Même si la législation fédérale a exigé que les tests de dépistage du coronavirus soient couverts, sans frais pour les consommateurs, M. Thomas du laboratoire Centennial a déclaré que les médecins qui commandent des tests de dépistage du coronavirus envoient aussi souvent des tests pour d'autres virus, comme la grippe, en même temps. De nombreux assureurs exigent que ces tests soient effectués par des laboratoires en réseau comme LabCorp ou Quest.

Adam H. Schechter, le directeur général de LabCorp, a déclaré dans une interview que les hôpitaux et les médecins ont choisi sa société parce que "nous sommes un partenaire de confiance et nous sommes présents dans ce pays depuis plus de 50 ans maintenant. Nous avons beaucoup de relations de longue date".

Les grandes entreprises disent accepter le débordement de certains laboratoires de santé publique. Et une porte-parole de Quest affirme que la société travaille sur un plan visant à envoyer des échantillons à des laboratoires indépendants plus petits qui pourraient effectuer des tests supplémentaires.

Beaucoup de petits laboratoires ont depuis abandonné leurs efforts pour effectuer des tests pour les hôpitaux et les cabinets médicaux.
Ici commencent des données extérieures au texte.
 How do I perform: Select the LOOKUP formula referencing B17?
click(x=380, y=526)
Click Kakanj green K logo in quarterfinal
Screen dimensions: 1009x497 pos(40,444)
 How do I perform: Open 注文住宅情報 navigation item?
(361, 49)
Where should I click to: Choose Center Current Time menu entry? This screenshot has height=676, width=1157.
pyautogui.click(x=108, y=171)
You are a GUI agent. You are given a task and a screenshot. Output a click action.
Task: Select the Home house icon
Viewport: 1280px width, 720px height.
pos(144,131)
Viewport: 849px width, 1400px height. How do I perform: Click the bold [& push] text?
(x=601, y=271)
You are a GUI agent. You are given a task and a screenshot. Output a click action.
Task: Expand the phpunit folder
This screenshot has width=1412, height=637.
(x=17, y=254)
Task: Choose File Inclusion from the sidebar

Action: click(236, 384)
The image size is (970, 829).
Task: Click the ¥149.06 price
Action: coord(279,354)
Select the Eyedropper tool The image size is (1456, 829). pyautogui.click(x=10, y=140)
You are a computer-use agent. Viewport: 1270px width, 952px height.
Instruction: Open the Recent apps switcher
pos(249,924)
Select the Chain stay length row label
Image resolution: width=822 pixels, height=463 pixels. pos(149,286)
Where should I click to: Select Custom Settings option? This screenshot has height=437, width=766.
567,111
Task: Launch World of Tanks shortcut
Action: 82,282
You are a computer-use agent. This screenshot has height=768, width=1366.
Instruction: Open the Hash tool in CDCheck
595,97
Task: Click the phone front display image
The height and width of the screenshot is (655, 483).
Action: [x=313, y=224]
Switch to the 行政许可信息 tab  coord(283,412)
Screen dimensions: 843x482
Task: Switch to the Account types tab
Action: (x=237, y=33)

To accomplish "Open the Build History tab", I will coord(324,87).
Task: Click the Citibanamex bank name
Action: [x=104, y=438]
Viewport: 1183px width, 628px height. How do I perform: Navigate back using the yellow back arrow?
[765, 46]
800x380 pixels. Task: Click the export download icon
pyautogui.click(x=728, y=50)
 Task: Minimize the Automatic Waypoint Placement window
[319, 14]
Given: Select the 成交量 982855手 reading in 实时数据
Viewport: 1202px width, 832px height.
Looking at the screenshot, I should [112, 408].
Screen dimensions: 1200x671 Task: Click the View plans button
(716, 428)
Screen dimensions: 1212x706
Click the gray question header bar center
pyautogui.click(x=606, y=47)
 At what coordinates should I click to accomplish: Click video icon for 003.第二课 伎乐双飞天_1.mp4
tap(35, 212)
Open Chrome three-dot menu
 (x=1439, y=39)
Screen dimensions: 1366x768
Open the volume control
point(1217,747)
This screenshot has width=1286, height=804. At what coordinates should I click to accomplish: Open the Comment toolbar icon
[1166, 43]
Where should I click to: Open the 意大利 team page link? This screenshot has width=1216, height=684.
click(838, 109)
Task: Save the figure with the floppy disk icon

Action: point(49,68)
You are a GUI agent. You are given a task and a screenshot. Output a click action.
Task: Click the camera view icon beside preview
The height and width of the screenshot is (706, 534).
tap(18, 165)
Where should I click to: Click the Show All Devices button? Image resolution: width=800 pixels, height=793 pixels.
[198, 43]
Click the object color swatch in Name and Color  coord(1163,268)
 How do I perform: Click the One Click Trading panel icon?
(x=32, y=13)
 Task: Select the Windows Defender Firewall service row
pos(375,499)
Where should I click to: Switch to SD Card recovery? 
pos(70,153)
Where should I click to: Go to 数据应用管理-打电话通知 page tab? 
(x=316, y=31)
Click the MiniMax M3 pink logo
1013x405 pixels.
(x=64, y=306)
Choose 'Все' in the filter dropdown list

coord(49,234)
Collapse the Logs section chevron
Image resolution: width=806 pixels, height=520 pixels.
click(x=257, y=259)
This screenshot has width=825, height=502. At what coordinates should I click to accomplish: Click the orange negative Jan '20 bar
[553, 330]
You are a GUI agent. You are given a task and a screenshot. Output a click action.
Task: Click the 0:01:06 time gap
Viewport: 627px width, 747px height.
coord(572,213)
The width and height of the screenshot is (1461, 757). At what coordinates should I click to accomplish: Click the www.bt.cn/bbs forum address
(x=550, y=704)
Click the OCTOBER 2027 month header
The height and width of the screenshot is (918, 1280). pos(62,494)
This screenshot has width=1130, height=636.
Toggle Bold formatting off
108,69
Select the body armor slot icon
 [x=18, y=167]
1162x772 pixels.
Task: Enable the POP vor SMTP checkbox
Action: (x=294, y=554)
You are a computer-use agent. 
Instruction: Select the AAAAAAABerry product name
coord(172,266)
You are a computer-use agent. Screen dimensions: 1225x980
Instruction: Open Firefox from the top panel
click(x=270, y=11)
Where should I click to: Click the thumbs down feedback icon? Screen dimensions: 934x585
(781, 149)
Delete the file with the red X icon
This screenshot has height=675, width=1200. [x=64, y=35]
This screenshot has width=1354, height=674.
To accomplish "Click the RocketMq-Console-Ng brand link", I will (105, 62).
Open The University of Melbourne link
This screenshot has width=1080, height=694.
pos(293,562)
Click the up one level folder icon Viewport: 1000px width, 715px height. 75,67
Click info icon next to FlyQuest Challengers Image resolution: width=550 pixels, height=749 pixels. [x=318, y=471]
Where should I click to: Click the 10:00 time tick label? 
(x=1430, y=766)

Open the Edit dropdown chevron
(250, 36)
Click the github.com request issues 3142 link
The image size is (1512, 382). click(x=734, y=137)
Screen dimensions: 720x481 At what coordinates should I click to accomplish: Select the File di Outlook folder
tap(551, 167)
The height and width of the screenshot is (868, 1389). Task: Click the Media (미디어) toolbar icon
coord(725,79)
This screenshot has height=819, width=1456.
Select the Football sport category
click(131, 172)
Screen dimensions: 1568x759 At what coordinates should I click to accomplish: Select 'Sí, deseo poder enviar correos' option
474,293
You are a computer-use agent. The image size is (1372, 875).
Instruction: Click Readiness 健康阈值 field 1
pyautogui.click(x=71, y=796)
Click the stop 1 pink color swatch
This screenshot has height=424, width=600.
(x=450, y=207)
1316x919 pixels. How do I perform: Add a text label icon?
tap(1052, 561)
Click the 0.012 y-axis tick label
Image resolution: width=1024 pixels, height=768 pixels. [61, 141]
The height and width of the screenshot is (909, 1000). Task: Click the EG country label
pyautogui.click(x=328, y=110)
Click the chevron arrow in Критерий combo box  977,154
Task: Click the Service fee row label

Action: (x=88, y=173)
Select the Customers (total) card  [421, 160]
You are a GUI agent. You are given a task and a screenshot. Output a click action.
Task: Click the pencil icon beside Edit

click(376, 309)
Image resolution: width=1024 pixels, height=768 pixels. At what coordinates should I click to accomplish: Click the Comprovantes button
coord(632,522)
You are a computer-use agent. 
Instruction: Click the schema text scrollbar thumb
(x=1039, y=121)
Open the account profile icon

Ils se concentrent plutôt sur des tests à grande échelle sur des groupes de personnes à haut risque, comme les travailleurs de la santé et les résidents des maisons de retraite, afin d'aider les responsables à déterminer quand il sera sûr de permettre aux résidents de retrouver un semblant de normalité.

Le Dr Bob Kocher, un partenaire de la société de capital-risque Venrock qui fait partie du groupe de travail sur les essais en Californie, a déclaré que l'État est en contact avec les laboratoires de Berkeley et de San Diego. Bien que le niveau des tests effectués jusqu'à présent représente un peu plus de la moitié de la capacité des laboratoires de l'État, il s'attend à ce que cela change à mesure que l'État rouvrira et que davantage de personnes devront être testées. "Je pense que la capacité excédentaire actuelle est éthérée et sur le point d'être épuisée", a-t-il déclaré.

Le laboratoire Centennial, dans le Colorado, teste les résidents des maisons de retraite et les employés des entreprises qui prévoient de rouvrir leurs bureaux. Mais M. Thomas a déclaré qu'ils pourraient faire beaucoup plus.

"Nous avons des membres du personnel qui sont prêts à travailler la nuit, au cimetière", a-t-il déclaré. "Nous sommes ici, et nous avons la capacité, et nous sommes disponibles pour faire les tests".